Interface element records:
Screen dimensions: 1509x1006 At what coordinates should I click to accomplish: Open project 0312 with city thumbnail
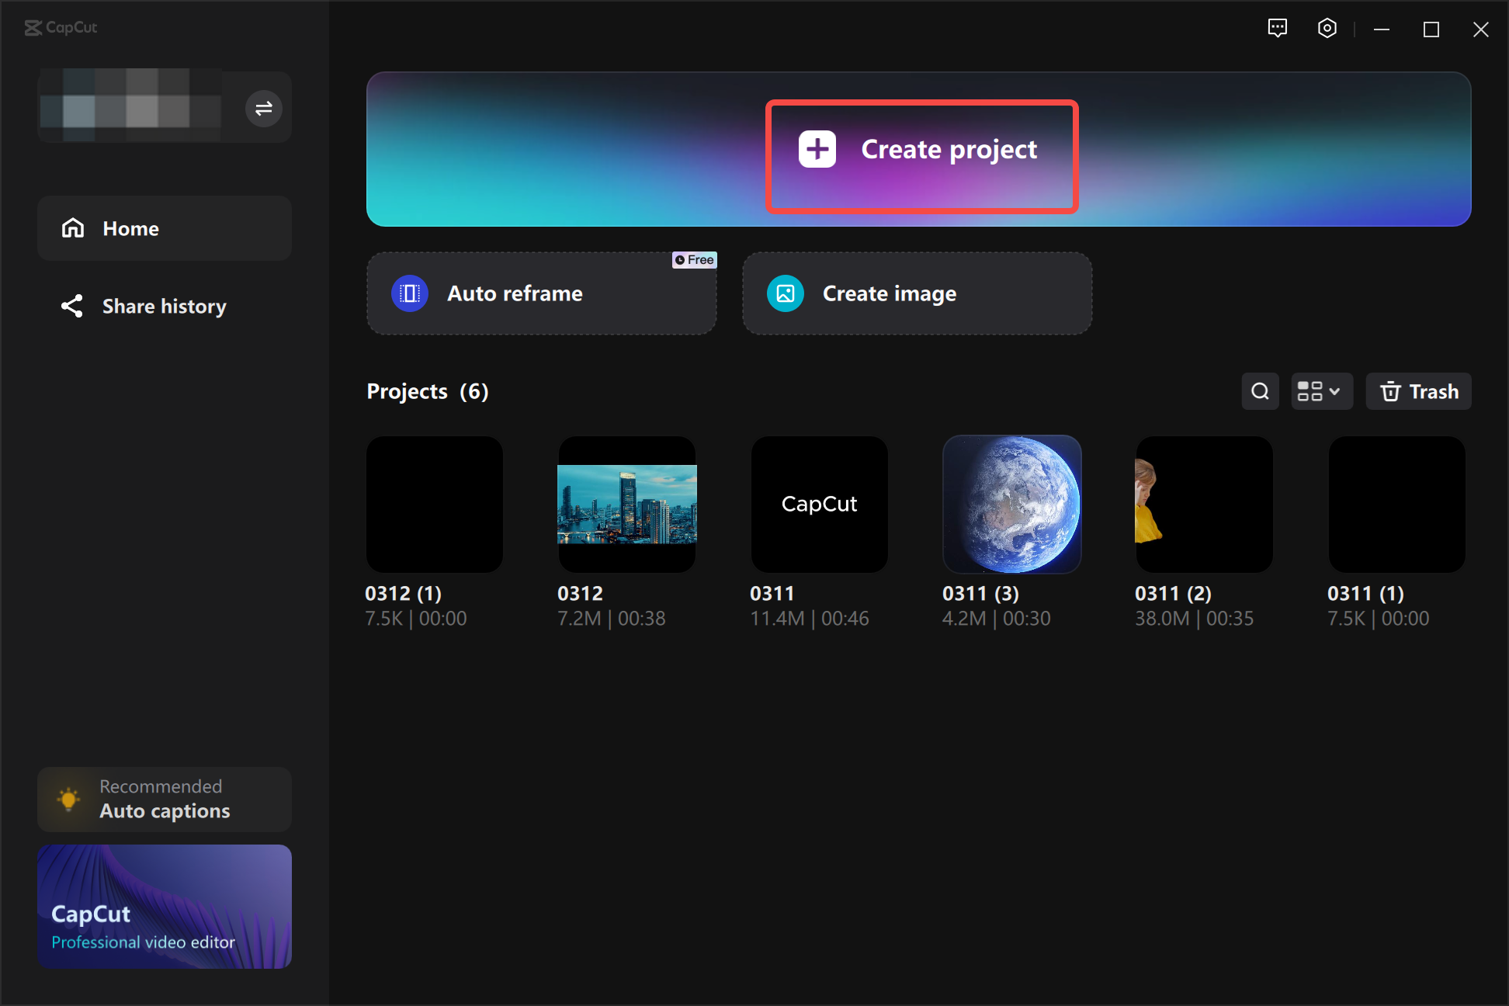(x=626, y=505)
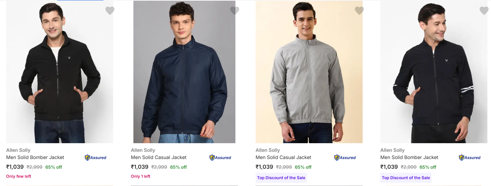Click Top Discount of the Sale tag on fourth jacket
Screen dimensions: 491x186
click(x=406, y=178)
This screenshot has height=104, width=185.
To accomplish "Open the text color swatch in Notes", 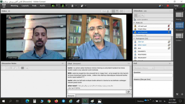I will pyautogui.click(x=22, y=68).
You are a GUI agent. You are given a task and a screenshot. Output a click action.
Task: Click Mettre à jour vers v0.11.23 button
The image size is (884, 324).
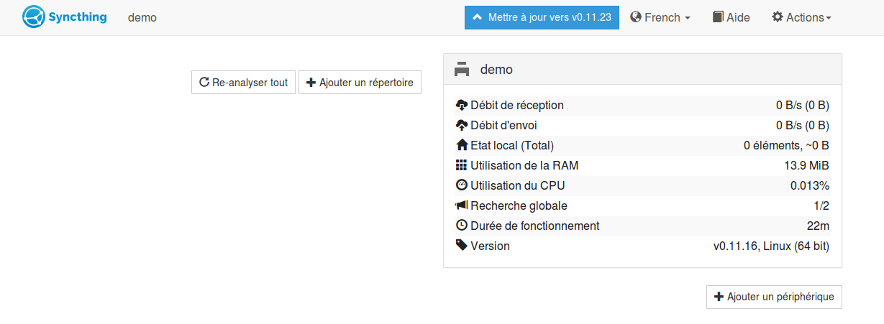click(542, 17)
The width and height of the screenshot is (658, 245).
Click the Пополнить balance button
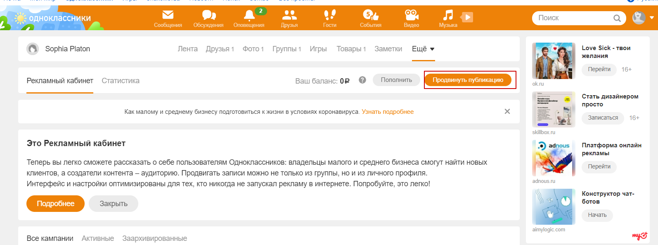pos(396,80)
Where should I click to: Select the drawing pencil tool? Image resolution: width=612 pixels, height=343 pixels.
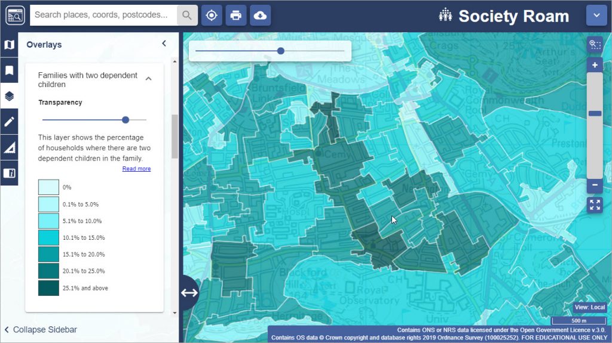(x=9, y=122)
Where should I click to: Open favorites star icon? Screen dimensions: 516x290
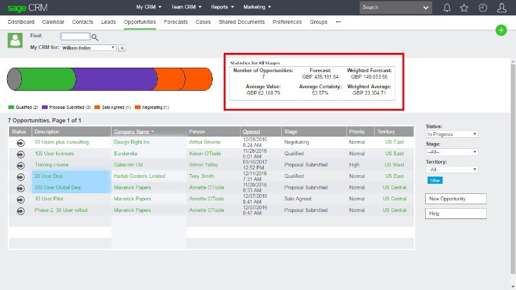(464, 8)
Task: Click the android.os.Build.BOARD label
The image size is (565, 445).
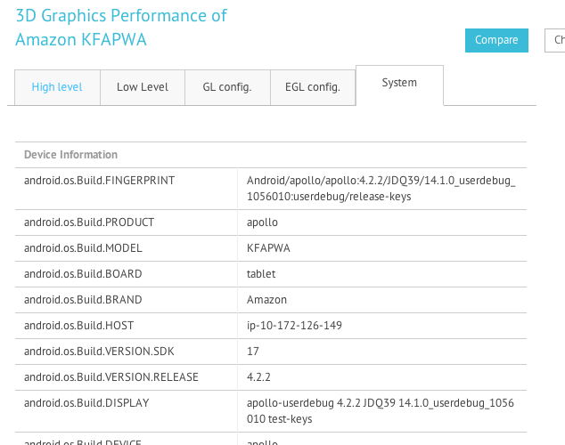Action: tap(83, 274)
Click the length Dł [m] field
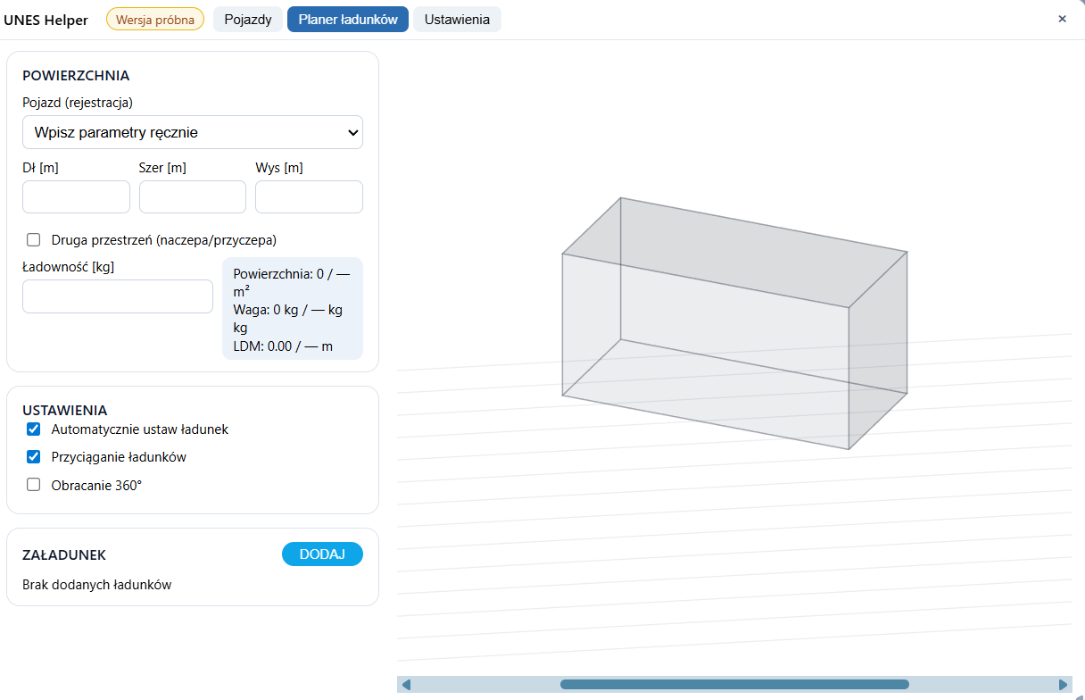1085x700 pixels. click(x=76, y=197)
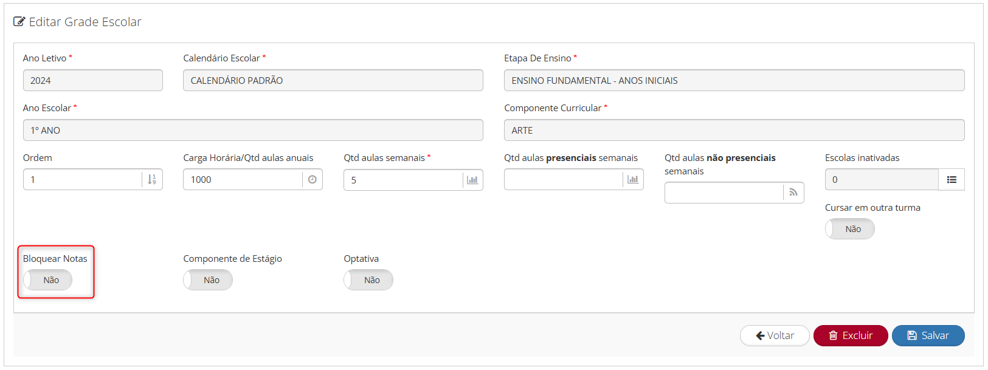Open the Escolas inativadas list icon
The image size is (988, 370).
tap(952, 180)
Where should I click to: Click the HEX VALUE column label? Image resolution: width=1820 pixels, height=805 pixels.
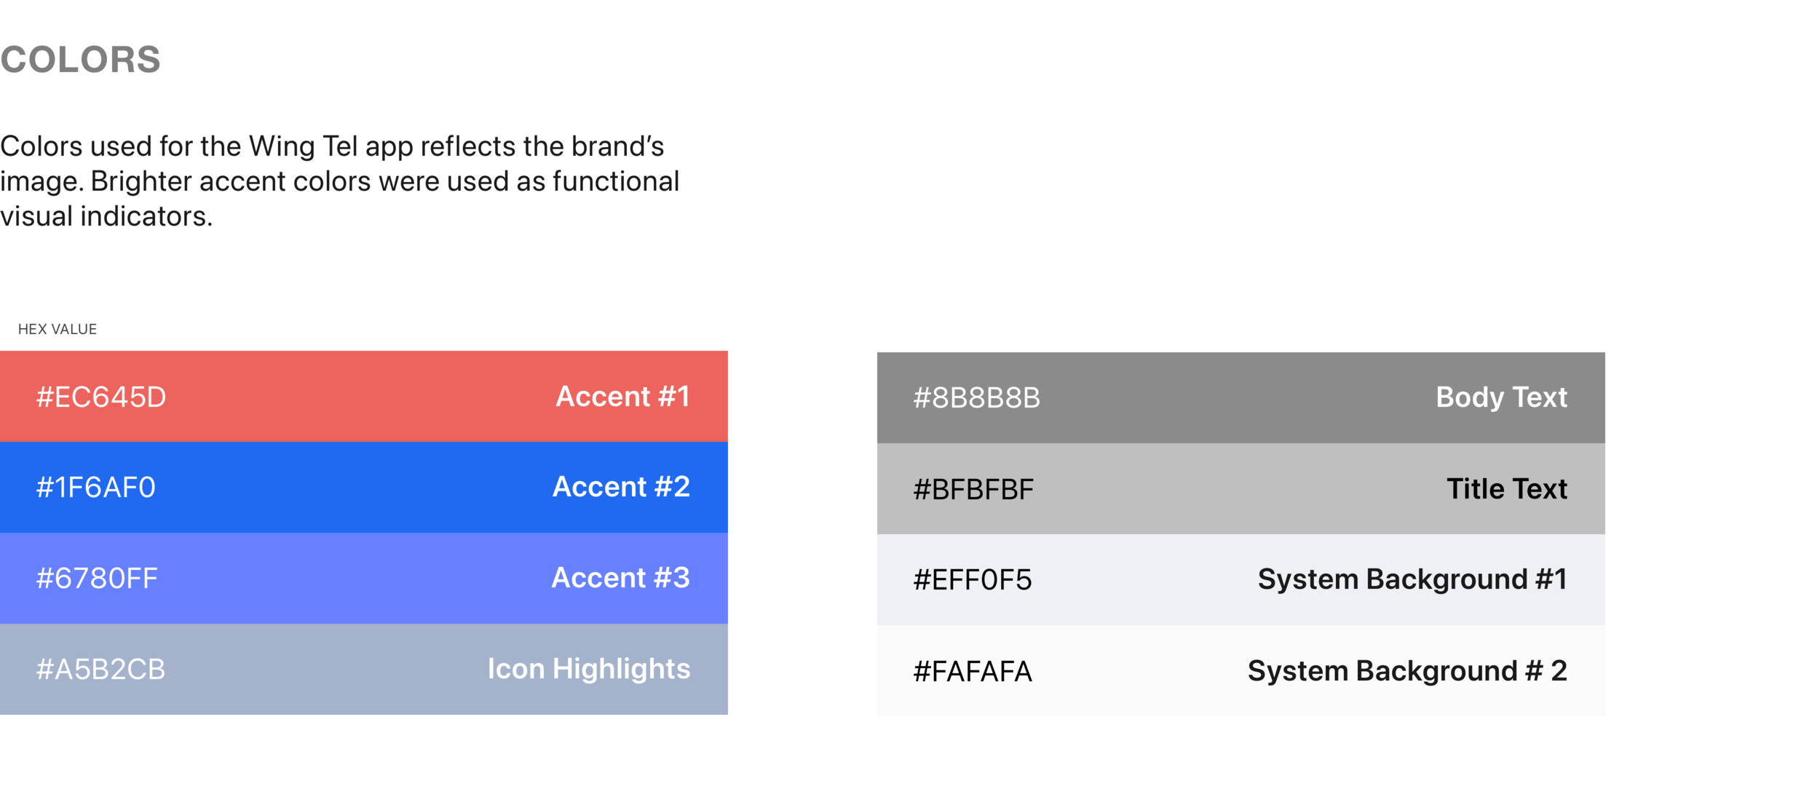[x=58, y=329]
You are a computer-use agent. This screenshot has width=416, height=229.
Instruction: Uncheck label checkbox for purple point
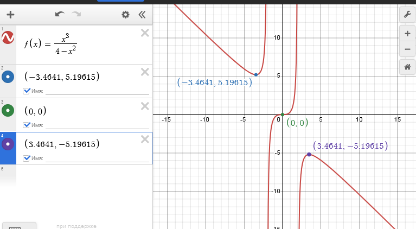[x=27, y=158]

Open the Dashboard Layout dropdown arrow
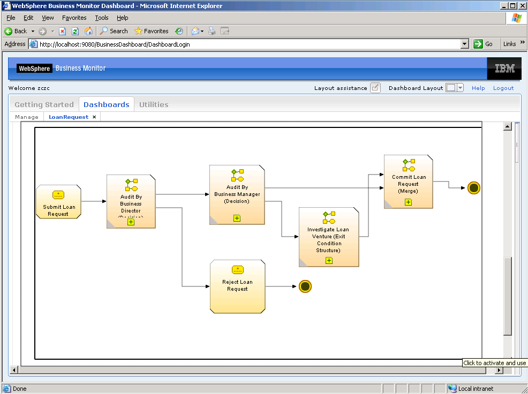click(460, 88)
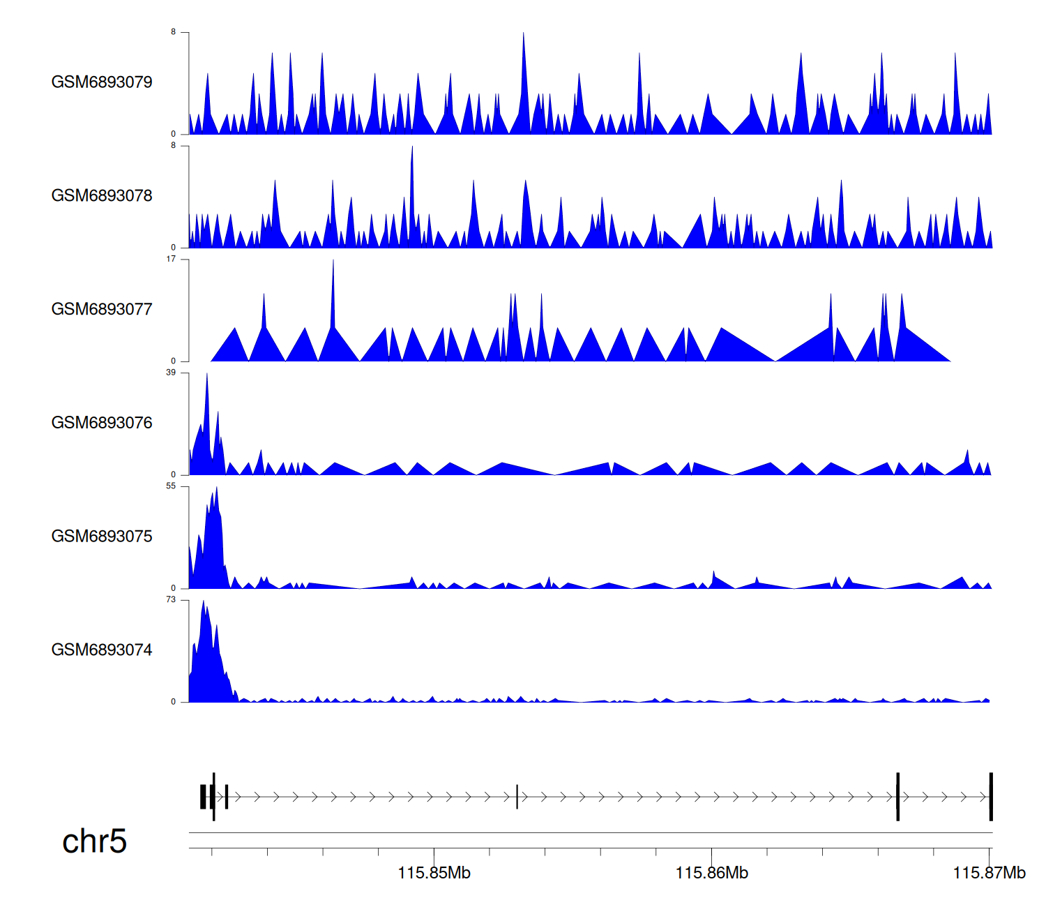This screenshot has height=921, width=1046.
Task: Click the GSM6893075 track label
Action: point(102,537)
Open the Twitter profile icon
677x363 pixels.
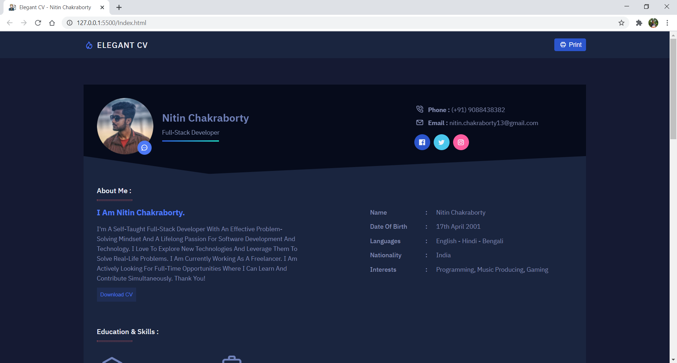pos(441,142)
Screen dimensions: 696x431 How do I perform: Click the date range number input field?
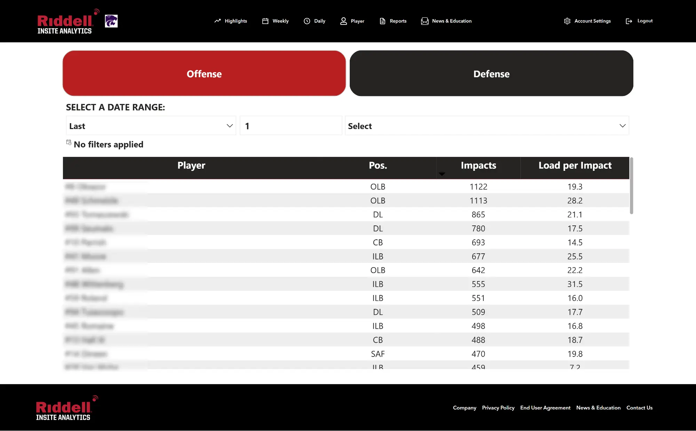click(291, 126)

:: What to do ::
Convert the lines of the items into a numbered list, omitting blank lines, starting at the line that contains "Where should I click to: Select" and ending after the line that contains "tap(952, 180)". Leave the pictures out of the answer.

:: Written solution ::
1. Where should I click to: Select the drawing pencil tool? Image resolution: width=612 pixels, height=343 pixels.
2. (x=9, y=122)
3. Where should I click to: Open favorites star icon? Screen dimensions: 516x290
4. (464, 8)
5. Task: Click the android.os.Build.BOARD label
6. The image size is (565, 445).
7. Action: tap(83, 274)
8. Click the length Dł [m] field
9. 1085x700 pixels. click(x=76, y=197)
10. Open the Escolas inativadas list icon
11. The image size is (988, 370).
12. tap(952, 180)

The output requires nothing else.